ドクターズガイド

からだ相談Q&A

Q.

性別:女性、年齢:26歳
いつから頭痛がはじまったか:3か月前頃から

1歳のやんちゃな息子がおり、ホントは、病院でよく効く頭痛薬を処方してもらえればいいのですが、子育てや家事でバタバタしていてなかなか病院には行けず、市販薬で間に合わせています。薬っていつも同じものを飲んでいると効かなくなるのでしょうか?たまには、違うメーカにすると良いのでしょうか?

A.

お気持ちも分かるのですが、あなたのような場合には、新たに発現してしまう頭痛、別名”落とし穴頭痛”に十分な注意が必要と考えられます。それは、頭痛を抑えるはずの薬が招く頭痛である『薬剤過剰使用に伴う頭痛(以前は、薬物乱用頭痛と呼ばれていた)』という頭痛です。

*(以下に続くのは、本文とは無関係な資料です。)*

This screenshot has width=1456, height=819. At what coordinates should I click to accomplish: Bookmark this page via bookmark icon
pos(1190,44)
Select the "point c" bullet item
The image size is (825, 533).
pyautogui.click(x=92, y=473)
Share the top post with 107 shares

この頭痛は、一次性頭痛(他に原因がなく、頭痛自体が病気である頭痛のこと)がある人が、消炎鎮痛薬など急性期治療薬の長期間内服を続け、そのうちにその量も増えていき、薬の飲み過ぎ(使用過多、ひいては乱用)によって逆に、毎日頭痛が起きるような症状の頭痛(落とし穴頭痛;日本に約1000万人とも推定さています。片頭痛の840万人よりも多い)のことです。原因薬剤は、以前の片頭痛治療薬であるエルゴタミン製剤、近年の片頭痛の特異的治療薬であるトリプタン製剤、オピオイド、消炎鎮痛薬などがあります。日本では、OTC(市販薬;複合消炎鎮痛薬)の飲み過ぎが、最も多く、次いで、単一の消炎薬や鎮痛薬(アスピリン、アセトアミノフェン、NSAIDsの全て)と指摘されています。

近年は、市販薬だけでなく、本来、片頭痛の特異的治療薬であるトリプタン製剤での使用過多による頭痛も増えてきております。また、疼痛全般に用いられ始めているオピオイドによる頭痛も見られ始めていることから、日本頭痛学会・頭痛協会などが、注意を喚起しています。

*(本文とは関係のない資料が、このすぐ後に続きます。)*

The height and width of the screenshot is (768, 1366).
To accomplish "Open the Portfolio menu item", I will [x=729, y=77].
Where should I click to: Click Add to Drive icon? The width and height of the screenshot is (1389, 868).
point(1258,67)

急性期治療薬(エルゴタミン・消炎鎮痛薬・オピオイド・トリプタン製剤)は、あくまでも頓挫薬であり、”飲めば飲むほど良くなっていくことは、決してない”ことを肝に銘じるべき(患者さんも医療者も)と考えます。したがって、片頭痛の治療薬には、予防薬(①頭痛の回数を減らす②頭痛の重症度を下げる③頭痛の持続時間を短くする④急性期治療薬の効果を高める)の併用することが必要となることが多いです。また、頭痛外来を受診し、頭痛ダイアリーをもとに、ご本人のライフスタイルや発作の誘因を見極め、医師ばかりでなく、多職種のコメディカル(頭痛ナース・理学療法士・作業療法士・臨床心理士など)と一緒に診療を受けることが治療の成功につながりやすいと考えます。